» **Work to complete**
1. In the HVAC case study, translate this sentence into Spanish: "The owner wanted an HVAC system that could provide significant energy cost savings and superior indoor air quality."
2. According to the HVAC case study, what did the local electrical utility provide for the project?
3. Please continue the HVAC case study for the Systems Unlimited building, picking up after its final sentence.

» **Selected passage**
* START *

Experts in Building Environments™
Iowa nonprofit Systems Unlimited provides supported living services, job training, and employment to adults with disabilities. They selected an innovative HVAC system that promised long-term operating cost savings over low initial cost.
The owner wanted an HVAC system that could provide significant energy cost savings and superior indoor air quality.
A unique combination of leading edge system ideas was selected for the Systems Unlimited building: 30-ton Venmar CES packaged heat recovery and ventilation unit with an integrated ground source heat pump and an enthalpy wheel with AHRI Certified™ performance, as well as three five-ton ground source heat pumps supplying ceiling-mounted radiant heating and cooling panels.
The local electrical utility provided an energy efficiency rebate to offset some of the costs of the project based on savings. After a year of operation the owner was pleased with the way the system maintained comfortable indoor conditions, even in exceptionally high humidity months.

* END *

» **Entries**
* START *

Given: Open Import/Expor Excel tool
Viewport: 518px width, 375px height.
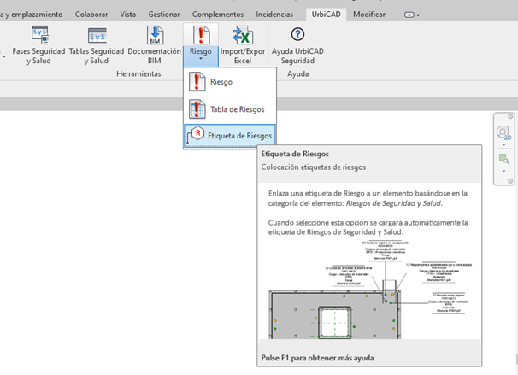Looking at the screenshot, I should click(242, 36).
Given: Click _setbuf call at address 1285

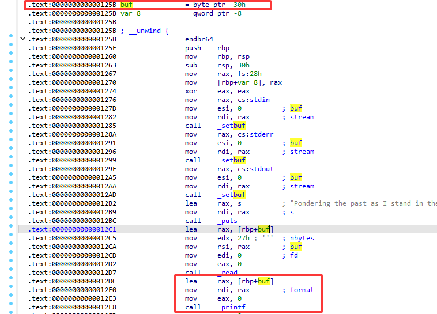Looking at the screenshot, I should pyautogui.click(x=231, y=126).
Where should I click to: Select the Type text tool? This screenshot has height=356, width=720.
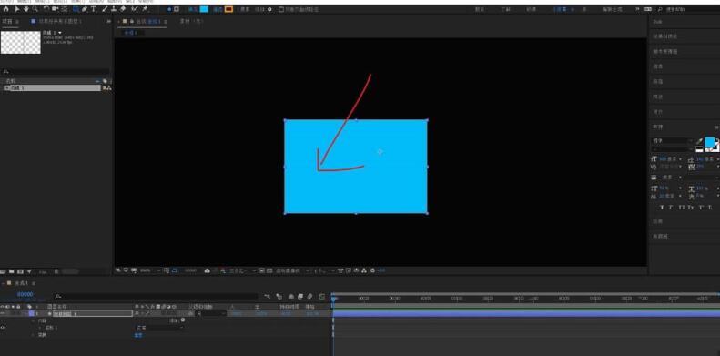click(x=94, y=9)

* END *
* START *

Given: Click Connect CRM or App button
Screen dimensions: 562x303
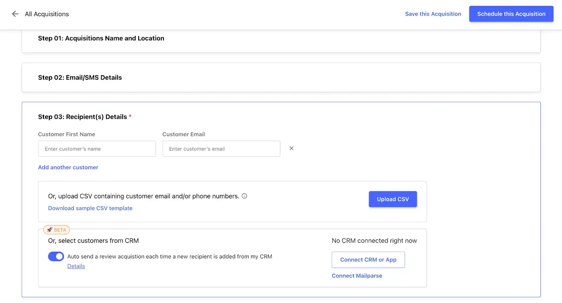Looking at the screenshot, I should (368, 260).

* END *

» **Answers per task**
1. El propietario quería un sistema de HVAC que pudiera ofrecer un ahorro significativo en los costos de energía y una calidad superior del aire interior.

2. An energy efficiency rebate, based on savings, to offset some of the project costs.

3.
“As a non-profit organization, it is especially important for us to conserve budget dollars. We are pleased with the comfort this system provides and believe we are saving considerable energy expense in this new building through the design of the system,” said Maddie Cafferty, Director of Support Services for Systems Unlimited, an Iowa City, IA organization that provides supported living services, job training, and employment to adults with disabilities. The building is a 38,400 sq. ft. facility that houses administrative offices, training rooms and work areas for the organization.
Building HVAC designers have long understood both the benefits and shortcomings of central-plant heating and cooling using forced air. Development of the VAV approach in the last half of the 20th century allowed improved efficiency through better zone control and variable rates of ventilation, but some of the limitations of forced air combined heating and cooling remain. Air is an inefficient energy transport medium, and a significant portion of a building’s energy expense goes to the fan motors needed for air distribution. Large-volume recirculation of building air, as in the typical VAV system, can lead to distribution of contaminants throughout the building.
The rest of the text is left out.